- [Task details] Copy the Zeke Wissinger text from "Awards and highlights" up to and including "football for Pittsburgh.", substituting "pro" for "professional".

- [Text excerpt]
—————

Zeke Wissinger

No. 12
- Position: Tackle

Personal information
- Born: October 30, 1902 Johnstown, Pennsylvania, U.S.
- Died: November 28, 1963 (aged 61) Pittsburgh, Pennsylvania, U.S.
- Listed height: 6 ft 0 in (1.83 m)
- Listed weight: 195 lb (88 kg)

Career information
- College: Pittsburgh

Career history
- Pottsville Maroons (1926);

Awards and highlights
- 2× Third-team All-American (1924, 1925);
- Stats at Pro Football Reference

= Zeke Wissinger =

American football player (1902–1963)

Zoner Albert "Zeke" Wissinger (October 30, 1902 – November 28, 1963) was an American professional football player who was a tackle in the National Football League (NFL) for the Pottsville Maroons. He played college football for Pittsburgh.

==Biography==
Wissinger was born in Johnstown, Pennsylvania. He attended and played football for the University of Pittsburgh. In 1925, he was elected to the College Football All-America Team.

After college, Wissinger made his professional debut with the Pottsville Maroons. He played in only five NFL games, all with Pottsville. During the last game of the 1926 season, Wissinger and Mule Wilson, of the Buffalo Rangers, were both ejected from the game for fighting.

Wissinger later practice dentistry at the Highland Building in the East Liberty neighborhood of Pittsburgh.

==Death==
Wissinger died on November 28, 1963, at Shadyside Hospital in Pittsburgh, and was buried at Allegheny Cemetery.

—————

- [Provided records]
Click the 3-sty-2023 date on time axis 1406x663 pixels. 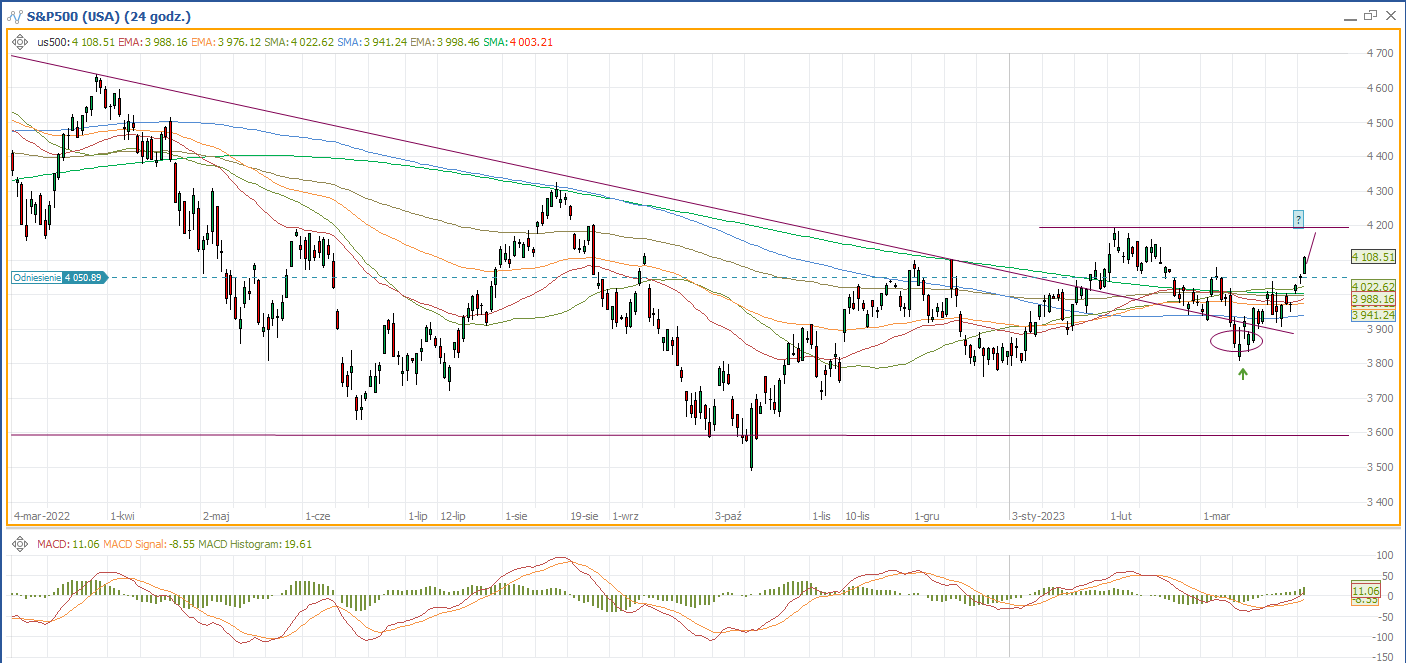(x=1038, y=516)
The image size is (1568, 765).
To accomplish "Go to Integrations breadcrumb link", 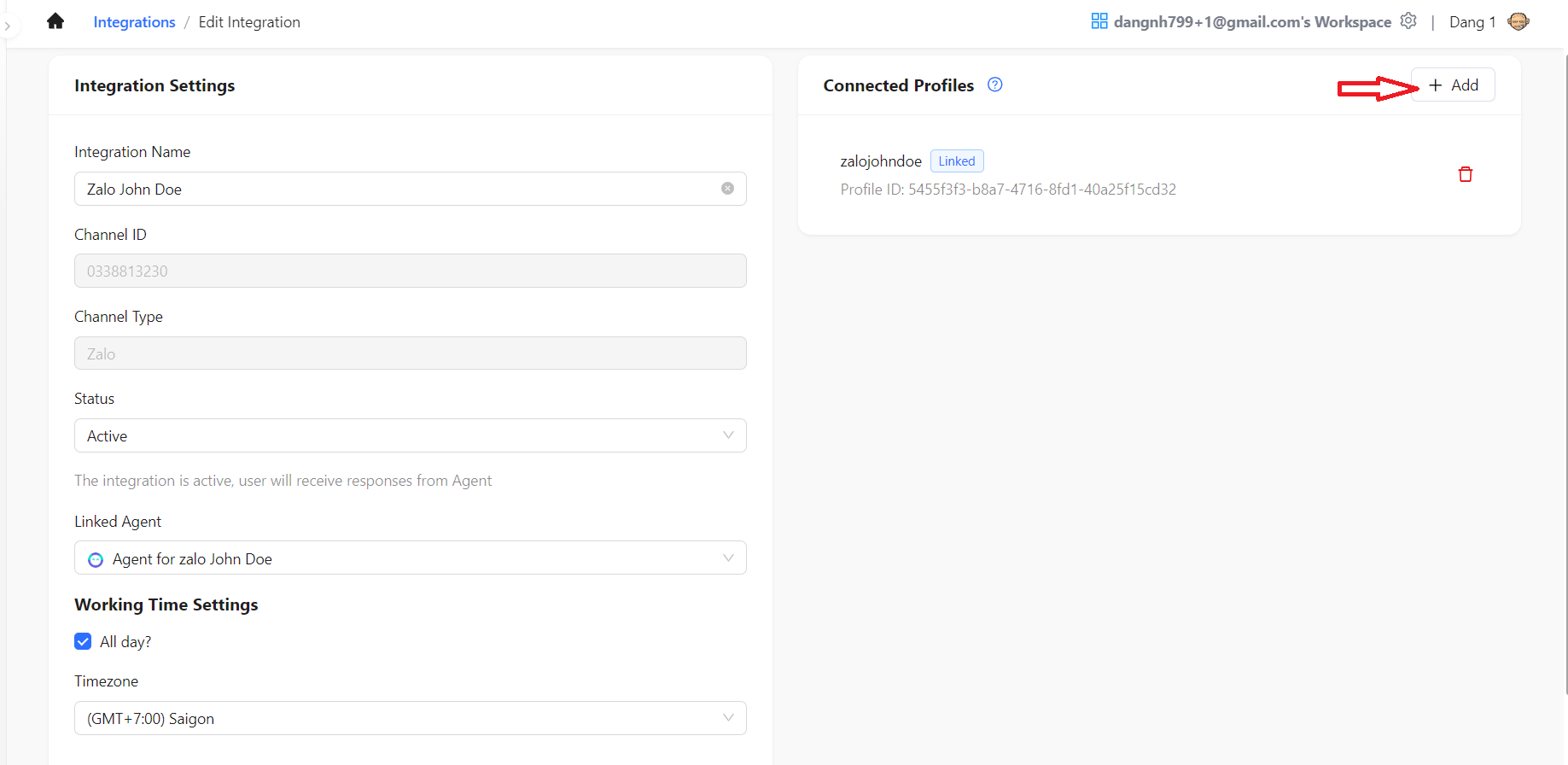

—————

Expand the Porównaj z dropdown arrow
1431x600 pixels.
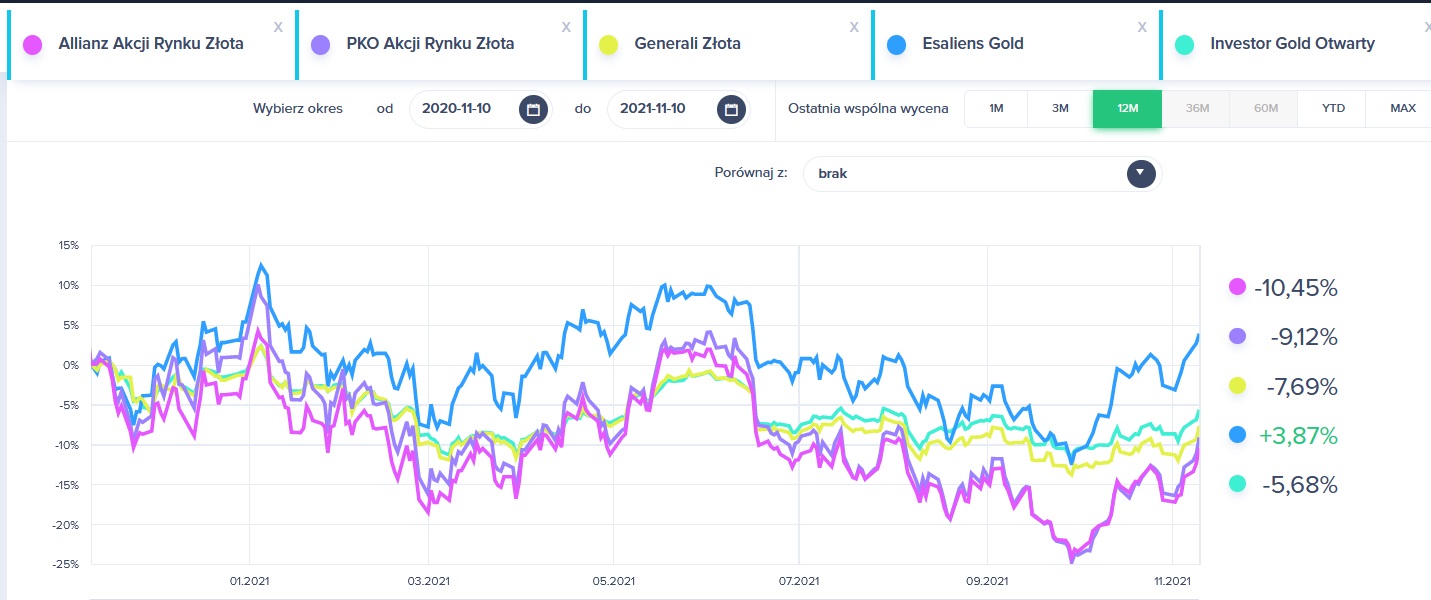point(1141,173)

—————

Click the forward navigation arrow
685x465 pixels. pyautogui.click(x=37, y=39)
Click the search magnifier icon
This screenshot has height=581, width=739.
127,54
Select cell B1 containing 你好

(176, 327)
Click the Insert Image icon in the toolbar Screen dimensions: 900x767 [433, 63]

—————

- [Task answer]
Awards and highlights
- 2× Third-team All-American (1924, 1925);
- Stats at Pro Football Reference

= Zeke Wissinger =

American football player (1902–1963)

Zoner Albert "Zeke" Wissinger (October 30, 1902 – November 28, 1963) was an American pro football player who was a tackle in the National Football League (NFL) for the Pottsville Maroons. He played college football for Pittsburgh.